- **Task directions**
The answer must consist of each line below that holds the word "previous", copied as it stands.

[Records excerpted from a collection]
____________________

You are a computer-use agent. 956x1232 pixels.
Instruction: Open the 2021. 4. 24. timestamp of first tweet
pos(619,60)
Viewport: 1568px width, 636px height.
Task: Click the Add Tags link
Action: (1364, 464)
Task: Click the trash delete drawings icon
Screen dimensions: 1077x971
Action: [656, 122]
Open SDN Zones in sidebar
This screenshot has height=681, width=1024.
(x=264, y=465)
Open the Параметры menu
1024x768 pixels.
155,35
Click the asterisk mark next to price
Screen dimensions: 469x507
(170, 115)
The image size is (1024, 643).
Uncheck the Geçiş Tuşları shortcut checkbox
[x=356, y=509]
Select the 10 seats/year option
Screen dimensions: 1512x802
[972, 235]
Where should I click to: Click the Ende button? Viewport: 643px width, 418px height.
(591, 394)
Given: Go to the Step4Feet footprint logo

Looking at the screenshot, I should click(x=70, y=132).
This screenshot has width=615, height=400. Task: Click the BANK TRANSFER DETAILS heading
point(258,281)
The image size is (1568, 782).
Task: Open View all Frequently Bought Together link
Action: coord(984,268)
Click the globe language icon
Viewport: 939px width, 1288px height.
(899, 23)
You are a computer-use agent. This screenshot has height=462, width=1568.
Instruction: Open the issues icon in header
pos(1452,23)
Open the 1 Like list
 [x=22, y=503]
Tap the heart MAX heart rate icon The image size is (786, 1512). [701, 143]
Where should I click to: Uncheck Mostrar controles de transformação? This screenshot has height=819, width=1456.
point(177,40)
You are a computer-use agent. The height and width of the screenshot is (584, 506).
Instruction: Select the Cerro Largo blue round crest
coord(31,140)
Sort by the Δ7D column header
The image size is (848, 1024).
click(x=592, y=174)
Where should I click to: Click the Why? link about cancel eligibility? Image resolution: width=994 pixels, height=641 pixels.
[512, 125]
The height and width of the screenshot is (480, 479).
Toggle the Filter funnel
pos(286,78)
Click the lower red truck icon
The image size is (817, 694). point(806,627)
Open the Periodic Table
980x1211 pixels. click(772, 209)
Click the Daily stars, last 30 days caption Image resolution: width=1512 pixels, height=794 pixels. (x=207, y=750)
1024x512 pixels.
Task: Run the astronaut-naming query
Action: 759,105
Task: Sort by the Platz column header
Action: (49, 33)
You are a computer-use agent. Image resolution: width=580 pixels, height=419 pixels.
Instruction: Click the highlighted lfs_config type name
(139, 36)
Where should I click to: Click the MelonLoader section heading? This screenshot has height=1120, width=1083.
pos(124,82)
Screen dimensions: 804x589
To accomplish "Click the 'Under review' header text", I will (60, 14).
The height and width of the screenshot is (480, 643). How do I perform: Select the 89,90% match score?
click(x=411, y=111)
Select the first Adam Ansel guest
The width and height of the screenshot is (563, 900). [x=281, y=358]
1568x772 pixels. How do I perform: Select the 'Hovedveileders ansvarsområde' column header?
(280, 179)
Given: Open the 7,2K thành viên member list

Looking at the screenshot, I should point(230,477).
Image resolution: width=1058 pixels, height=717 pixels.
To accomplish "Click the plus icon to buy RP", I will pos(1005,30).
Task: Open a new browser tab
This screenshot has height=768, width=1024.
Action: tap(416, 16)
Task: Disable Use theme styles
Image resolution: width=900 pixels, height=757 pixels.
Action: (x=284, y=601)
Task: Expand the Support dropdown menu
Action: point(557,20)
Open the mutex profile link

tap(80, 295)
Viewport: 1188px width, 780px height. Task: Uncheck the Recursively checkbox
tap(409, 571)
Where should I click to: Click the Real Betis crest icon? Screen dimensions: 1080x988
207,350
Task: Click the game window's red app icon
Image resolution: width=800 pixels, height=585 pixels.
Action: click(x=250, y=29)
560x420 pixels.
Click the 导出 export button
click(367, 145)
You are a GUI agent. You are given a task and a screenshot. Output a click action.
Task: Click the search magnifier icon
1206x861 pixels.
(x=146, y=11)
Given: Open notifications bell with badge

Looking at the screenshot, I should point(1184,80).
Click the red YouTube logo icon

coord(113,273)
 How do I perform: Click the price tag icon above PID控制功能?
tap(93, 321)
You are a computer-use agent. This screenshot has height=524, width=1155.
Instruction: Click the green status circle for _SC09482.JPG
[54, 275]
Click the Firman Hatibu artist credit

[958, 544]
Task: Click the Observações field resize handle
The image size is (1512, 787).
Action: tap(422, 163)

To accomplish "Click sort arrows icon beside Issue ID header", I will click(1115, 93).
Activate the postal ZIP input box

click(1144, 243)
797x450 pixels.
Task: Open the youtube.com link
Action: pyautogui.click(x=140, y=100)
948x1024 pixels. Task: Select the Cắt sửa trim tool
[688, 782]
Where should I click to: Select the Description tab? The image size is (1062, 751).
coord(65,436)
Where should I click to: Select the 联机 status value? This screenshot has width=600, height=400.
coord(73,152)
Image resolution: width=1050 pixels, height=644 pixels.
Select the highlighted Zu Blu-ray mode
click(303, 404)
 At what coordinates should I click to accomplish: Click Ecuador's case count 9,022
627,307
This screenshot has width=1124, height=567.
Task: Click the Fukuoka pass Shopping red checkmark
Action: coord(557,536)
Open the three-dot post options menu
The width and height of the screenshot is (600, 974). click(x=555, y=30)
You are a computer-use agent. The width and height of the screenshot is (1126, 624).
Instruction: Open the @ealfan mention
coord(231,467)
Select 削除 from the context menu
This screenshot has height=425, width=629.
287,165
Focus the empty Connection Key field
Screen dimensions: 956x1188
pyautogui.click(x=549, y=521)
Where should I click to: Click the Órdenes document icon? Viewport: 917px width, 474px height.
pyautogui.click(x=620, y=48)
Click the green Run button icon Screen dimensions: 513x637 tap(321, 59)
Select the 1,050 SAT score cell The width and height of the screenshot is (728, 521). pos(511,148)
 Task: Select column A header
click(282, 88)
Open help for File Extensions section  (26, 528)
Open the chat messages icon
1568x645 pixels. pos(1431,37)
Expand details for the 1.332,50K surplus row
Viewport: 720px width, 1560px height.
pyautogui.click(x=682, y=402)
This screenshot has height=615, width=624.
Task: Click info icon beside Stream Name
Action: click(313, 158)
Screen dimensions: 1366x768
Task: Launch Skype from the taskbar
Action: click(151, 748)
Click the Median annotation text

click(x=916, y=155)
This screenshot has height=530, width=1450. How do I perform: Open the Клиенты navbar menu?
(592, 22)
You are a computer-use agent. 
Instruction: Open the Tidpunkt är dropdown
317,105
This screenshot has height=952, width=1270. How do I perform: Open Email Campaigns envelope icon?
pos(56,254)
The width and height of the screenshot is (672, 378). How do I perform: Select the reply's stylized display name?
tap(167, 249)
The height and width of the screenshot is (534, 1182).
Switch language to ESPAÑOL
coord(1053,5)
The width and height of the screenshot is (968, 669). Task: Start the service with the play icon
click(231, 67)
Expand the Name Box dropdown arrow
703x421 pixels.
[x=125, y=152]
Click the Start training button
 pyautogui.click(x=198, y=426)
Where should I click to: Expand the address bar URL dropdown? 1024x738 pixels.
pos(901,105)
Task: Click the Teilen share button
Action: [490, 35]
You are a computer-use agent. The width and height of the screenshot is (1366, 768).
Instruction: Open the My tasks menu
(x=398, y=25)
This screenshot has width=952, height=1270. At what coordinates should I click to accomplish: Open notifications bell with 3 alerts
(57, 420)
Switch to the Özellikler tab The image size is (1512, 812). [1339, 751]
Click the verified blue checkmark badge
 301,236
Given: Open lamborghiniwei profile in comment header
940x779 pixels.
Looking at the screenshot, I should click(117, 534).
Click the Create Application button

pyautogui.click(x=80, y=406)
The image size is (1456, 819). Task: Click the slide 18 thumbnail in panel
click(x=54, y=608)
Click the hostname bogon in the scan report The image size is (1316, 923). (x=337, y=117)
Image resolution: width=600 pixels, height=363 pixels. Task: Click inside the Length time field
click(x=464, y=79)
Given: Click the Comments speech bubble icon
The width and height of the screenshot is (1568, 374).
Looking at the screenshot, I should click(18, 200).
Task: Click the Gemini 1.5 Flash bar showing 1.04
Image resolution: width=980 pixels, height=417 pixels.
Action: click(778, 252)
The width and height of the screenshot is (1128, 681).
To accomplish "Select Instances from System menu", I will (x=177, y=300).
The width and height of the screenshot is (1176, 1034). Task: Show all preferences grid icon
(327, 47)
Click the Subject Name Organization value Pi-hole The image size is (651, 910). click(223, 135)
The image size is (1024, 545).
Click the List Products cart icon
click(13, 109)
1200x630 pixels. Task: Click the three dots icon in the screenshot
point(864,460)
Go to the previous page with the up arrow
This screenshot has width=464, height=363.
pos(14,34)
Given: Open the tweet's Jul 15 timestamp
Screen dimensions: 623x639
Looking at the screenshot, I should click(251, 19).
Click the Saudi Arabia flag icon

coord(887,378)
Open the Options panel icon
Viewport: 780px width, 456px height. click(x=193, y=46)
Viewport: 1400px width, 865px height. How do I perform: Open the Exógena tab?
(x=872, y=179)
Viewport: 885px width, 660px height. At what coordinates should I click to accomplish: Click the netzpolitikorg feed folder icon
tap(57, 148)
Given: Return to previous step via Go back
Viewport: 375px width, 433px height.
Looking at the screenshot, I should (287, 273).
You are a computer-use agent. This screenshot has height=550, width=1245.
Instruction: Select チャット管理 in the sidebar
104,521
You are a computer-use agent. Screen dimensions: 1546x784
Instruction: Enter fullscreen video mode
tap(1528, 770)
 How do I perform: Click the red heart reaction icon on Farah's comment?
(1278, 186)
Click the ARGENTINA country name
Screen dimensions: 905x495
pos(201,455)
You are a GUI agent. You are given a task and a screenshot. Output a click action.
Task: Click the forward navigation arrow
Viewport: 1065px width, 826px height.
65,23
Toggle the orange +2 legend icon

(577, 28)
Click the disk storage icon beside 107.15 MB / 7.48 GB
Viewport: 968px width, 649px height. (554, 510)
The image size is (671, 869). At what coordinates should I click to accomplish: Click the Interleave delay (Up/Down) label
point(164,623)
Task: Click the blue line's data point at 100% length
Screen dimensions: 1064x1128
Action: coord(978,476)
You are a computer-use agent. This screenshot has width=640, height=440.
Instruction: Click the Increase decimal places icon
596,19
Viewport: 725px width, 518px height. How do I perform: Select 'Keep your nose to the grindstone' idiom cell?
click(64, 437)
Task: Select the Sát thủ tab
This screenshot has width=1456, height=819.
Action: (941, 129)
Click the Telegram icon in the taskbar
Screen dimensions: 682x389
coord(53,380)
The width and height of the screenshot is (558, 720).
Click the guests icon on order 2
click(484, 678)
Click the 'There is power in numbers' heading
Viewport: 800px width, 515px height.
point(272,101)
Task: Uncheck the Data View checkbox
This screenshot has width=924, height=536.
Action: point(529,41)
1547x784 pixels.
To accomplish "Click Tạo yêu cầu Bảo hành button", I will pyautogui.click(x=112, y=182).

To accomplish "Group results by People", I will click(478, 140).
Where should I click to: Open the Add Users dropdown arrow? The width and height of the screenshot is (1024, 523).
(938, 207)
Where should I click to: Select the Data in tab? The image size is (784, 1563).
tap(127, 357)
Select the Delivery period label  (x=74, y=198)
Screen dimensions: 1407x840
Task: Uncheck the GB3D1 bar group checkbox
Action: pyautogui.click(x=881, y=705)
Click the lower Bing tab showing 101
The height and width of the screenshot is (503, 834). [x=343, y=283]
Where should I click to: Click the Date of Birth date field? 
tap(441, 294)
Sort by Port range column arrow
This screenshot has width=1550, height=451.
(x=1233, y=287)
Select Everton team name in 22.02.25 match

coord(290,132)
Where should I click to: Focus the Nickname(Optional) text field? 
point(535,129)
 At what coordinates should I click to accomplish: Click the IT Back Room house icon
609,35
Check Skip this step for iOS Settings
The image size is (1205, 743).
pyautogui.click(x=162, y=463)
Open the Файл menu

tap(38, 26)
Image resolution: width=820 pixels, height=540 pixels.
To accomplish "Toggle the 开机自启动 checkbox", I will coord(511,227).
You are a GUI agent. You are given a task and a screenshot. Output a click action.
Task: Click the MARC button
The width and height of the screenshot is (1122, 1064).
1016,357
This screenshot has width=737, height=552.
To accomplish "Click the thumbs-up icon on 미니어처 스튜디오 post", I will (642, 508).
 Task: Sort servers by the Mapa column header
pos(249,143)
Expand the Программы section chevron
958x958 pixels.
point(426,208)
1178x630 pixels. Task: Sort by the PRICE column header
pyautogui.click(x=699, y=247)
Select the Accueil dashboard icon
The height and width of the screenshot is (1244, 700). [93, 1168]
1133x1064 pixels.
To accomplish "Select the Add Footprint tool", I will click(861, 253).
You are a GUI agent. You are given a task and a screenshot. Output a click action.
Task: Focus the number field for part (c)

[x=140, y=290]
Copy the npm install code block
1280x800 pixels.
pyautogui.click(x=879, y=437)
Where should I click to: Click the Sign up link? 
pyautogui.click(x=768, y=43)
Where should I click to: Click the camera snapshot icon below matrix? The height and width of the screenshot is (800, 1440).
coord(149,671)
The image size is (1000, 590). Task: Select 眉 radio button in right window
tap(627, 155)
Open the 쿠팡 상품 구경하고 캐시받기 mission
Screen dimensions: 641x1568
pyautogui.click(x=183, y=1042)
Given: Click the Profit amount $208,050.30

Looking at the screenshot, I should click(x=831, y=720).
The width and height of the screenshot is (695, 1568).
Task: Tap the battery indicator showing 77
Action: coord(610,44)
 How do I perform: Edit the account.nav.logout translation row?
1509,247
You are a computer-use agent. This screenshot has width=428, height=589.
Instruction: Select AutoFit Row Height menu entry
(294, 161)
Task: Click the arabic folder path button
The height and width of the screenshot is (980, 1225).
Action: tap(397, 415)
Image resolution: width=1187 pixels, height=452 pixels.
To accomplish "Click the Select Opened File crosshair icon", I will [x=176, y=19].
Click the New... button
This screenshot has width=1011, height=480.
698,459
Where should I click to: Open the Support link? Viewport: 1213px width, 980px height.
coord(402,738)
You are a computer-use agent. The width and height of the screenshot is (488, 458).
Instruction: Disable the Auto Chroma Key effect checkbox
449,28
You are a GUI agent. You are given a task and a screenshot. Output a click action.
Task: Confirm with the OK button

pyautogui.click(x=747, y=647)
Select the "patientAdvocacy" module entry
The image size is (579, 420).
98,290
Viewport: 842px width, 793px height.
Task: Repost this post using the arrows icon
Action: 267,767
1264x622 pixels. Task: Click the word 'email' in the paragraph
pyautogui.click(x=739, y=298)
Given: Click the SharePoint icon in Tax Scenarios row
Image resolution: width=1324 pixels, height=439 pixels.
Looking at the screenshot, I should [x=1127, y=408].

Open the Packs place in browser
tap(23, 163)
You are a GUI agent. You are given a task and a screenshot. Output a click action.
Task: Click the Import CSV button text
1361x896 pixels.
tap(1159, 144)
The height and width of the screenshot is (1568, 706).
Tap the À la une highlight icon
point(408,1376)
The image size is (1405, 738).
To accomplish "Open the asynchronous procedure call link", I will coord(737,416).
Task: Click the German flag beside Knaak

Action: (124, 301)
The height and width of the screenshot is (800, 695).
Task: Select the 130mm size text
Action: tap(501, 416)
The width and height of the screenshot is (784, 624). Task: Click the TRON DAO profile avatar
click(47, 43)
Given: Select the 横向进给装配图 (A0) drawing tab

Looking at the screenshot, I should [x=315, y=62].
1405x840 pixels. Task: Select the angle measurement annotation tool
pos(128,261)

____________________

- **Expected answer**
Go to the previous page with the up arrow
Given: Return to previous step via Go back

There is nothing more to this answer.